Texto extraído ->
§
A pesquisa identificou oito agrupamentos urbanos, muito diferentes uns dos outros, que se constituíram ao longo do processo histórico de urbanização e expansão da cidade. “Não são agrupamentos urbanos definidos por um recorte espacial preciso, mas por 19 variáveis econômicas, sociais e culturais, submetidas à análise fatorial”, explica Adorno.
Para identificar esse mosaico que compõe a cidade, o estudo levou em conta dados habitacionais, populacionais e de condições sanitárias e de higiene dos últimos quatro censos do Instituto Brasileiro de Geografia e Estatística (IBGE) (1980, 1991, 2000 e 2010), pesquisa origem destino do Metrô de São Paulo de 2007, informações da prefeitura do município de São Paulo e da Empresa Paulista de Planejamento Metropolitano (Emplasa) para compor um conjunto de 19 indicadores sobre condições ambientais, habitacionais, sanitárias e de higiene, mobilidade urbana, padrões criminais, perfil populacional, dados habitacionais, entre outros.
A análise desses dados revelou uma São Paulo dividida em oito agrupamentos. O grupo A se concentra na área central da cidade – inclui as regiões da avenida Paulista e da avenida Engenheiro Luís Carlos Berrini, por exemplo –, tem bons índices de condições sanitárias e higiene, possui a mais alta variação de domicílios particulares permanentes e a maior proporção de verticalização, com alta proporção de chefes de família alfabetizados (99,3%) e de alta renda (8,6%) e vários setores sem registro de homicídios dolosos.
§
Registros contidos em um conjunto de dados:

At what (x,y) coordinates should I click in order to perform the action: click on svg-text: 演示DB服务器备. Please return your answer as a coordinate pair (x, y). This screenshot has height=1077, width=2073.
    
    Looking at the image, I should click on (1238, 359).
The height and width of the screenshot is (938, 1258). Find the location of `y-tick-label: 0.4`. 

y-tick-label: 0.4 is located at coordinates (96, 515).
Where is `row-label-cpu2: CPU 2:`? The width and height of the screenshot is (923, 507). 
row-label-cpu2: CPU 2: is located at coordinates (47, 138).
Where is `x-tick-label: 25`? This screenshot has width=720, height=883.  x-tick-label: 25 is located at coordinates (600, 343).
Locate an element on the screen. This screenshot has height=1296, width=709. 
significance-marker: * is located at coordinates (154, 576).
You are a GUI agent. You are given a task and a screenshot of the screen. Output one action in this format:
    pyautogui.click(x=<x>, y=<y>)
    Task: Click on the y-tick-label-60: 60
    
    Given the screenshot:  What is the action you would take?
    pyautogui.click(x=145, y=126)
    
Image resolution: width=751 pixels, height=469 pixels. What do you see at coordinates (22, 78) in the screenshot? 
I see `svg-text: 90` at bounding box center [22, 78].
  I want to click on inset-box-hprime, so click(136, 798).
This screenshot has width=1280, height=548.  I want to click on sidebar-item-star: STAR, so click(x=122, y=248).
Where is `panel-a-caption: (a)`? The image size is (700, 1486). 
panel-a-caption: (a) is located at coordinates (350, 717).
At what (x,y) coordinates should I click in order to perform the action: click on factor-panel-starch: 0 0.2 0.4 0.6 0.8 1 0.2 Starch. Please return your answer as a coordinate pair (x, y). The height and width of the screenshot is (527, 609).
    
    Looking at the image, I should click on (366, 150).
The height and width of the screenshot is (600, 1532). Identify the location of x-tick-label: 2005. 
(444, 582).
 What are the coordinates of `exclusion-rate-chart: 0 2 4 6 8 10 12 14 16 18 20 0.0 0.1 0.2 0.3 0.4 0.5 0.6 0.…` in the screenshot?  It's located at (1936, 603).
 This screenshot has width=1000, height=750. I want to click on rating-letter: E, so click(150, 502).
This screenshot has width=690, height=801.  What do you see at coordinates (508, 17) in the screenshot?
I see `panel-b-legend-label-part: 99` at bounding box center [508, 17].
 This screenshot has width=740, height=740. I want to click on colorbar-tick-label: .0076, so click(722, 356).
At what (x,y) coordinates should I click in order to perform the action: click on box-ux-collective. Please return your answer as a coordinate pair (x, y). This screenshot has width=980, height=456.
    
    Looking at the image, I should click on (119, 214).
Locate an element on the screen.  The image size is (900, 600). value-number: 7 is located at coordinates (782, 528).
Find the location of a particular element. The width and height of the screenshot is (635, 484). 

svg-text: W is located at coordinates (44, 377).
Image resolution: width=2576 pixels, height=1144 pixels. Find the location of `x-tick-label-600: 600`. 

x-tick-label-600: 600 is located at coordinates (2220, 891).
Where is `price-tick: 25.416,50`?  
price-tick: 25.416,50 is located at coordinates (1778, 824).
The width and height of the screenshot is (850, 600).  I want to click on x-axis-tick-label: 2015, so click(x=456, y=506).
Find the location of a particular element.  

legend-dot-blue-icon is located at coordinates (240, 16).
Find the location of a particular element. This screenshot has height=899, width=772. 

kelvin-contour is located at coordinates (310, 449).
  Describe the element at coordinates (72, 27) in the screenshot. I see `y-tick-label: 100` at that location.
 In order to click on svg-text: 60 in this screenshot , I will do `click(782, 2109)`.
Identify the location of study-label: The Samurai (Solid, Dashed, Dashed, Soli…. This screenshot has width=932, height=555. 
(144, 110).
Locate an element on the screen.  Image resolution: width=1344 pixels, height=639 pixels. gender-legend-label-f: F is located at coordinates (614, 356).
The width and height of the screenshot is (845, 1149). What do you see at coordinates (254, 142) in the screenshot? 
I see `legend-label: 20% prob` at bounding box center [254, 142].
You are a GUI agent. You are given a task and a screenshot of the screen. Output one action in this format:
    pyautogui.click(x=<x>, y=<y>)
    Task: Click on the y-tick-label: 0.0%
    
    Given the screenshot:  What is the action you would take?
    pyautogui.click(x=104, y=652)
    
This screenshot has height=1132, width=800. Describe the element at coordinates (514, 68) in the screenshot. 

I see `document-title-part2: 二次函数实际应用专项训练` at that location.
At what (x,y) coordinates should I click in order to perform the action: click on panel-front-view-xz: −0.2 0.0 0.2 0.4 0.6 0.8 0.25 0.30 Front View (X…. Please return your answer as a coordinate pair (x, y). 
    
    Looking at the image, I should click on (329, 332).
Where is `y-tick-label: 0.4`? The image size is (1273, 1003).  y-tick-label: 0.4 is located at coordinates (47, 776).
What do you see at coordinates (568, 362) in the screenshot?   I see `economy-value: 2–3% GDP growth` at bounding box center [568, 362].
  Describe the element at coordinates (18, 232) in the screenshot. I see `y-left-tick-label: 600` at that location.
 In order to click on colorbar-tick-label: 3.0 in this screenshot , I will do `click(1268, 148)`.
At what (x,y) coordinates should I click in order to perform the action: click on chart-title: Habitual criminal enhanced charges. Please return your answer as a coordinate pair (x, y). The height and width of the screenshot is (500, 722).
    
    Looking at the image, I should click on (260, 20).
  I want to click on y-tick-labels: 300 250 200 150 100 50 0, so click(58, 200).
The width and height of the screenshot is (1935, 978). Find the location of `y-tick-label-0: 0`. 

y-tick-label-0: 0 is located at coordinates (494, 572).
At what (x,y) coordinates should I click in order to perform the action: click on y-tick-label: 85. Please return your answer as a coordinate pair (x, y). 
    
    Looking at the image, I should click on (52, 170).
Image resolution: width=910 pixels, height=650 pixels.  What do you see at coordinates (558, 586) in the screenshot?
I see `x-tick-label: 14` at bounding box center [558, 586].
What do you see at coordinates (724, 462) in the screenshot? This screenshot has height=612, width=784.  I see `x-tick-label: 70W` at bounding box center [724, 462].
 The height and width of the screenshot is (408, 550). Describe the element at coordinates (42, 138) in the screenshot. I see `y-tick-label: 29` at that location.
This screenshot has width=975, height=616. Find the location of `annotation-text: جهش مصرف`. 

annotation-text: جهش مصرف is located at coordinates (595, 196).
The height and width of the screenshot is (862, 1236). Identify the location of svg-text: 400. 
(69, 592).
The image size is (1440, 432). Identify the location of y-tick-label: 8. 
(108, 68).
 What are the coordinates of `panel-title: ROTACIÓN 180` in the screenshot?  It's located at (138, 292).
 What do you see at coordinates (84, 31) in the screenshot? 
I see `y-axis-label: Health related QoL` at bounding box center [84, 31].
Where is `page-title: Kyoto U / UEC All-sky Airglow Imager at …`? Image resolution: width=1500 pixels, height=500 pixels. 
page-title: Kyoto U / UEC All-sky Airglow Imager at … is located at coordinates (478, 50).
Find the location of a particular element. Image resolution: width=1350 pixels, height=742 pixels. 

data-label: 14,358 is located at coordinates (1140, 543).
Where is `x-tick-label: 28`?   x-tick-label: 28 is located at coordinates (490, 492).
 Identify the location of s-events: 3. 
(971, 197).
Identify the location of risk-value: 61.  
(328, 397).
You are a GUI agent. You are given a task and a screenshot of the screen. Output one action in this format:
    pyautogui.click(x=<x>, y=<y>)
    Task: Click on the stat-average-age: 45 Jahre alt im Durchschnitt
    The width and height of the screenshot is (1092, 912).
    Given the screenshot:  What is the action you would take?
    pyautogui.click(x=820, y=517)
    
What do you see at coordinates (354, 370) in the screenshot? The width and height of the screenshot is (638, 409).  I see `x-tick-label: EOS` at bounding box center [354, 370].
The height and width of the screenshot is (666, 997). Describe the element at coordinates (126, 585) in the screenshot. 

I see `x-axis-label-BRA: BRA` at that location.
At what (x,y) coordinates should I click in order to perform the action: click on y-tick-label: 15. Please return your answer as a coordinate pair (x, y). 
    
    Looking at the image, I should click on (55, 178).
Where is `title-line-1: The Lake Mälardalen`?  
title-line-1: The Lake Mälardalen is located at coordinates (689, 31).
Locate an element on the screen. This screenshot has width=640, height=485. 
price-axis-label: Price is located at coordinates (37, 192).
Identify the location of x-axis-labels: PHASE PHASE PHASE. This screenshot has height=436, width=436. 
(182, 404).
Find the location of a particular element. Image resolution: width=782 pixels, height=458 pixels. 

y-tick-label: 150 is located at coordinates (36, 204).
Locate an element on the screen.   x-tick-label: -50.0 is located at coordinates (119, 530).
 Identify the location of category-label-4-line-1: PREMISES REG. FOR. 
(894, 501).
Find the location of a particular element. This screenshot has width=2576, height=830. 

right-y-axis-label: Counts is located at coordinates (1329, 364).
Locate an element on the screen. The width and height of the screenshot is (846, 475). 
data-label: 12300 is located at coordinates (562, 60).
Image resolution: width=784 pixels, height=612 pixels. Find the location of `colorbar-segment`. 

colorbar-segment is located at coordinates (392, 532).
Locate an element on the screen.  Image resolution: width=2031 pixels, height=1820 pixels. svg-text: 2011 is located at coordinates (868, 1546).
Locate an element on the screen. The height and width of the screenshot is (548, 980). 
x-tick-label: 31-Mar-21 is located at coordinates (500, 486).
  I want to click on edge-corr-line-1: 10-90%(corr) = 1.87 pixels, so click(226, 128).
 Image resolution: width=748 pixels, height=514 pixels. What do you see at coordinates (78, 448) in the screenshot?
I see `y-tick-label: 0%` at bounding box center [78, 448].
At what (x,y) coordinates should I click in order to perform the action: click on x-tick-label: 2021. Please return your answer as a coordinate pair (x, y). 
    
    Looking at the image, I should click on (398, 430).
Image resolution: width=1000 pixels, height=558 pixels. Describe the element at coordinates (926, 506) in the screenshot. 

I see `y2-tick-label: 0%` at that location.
§
Tarefa 1 -> Transcreva do texto sobre os agrupamentos urbanos de São Paulo o trecho que começa em "A análise desses" e termina em "de homicídios dolosos.".
Tarefa 2 -> No texto sobre os agrupamentos urbanos de São Paulo, reescreva em forma de lista o parágrafo que começa com "Para identificar esse mosaico", mantendo os fatos principais.
Tarefa 3 ->
Responda com base no texto sobre os agrupamentos urbanos de São Paulo:
(a) Quantos agrupamentos urbanos a pesquisa identificou?
(b) De que ano é a pesquisa origem destino do Metrô de São Paulo usada no estudo?
(c) Qual é a proporção de chefes de família alfabetizados no grupo A?

Solução escrita 1 ->
A análise desses dados revelou uma São Paulo dividida em oito agrupamentos. O grupo A se concentra na área central da cidade – inclui as regiões da avenida Paulista e da avenida Engenheiro Luís Carlos Berrini, por exemplo –, tem bons índices de condições sanitárias e higiene, possui a mais alta variação de domicílios particulares permanentes e a maior proporção de verticalização, com alta proporção de chefes de família alfabetizados (99,3%) e de alta renda (8,6%) e vários setores sem registro de homicídios dolosos.

Solução escrita 2 ->
- Objetivo: identificar o mosaico que compõe a cidade.
- Censos do IBGE de 1980, 1991, 2000 e 2010: dados habitacionais, populacionais e de condições sanitárias e de higiene.
- Outras fontes: pesquisa origem destino do Metrô de São Paulo de 2007, informações da prefeitura do município de São Paulo e da Empresa Paulista de Planejamento Metropolitano (Emplasa).
- Resultado: um conjunto de 19 indicadores sobre condições ambientais, habitacionais, sanitárias e de higiene, mobilidade urbana, padrões criminais e perfil populacional, entre outros.

Solução escrita 3 ->
(a) Oito.
(b) De 2007.
(c) 99,3%.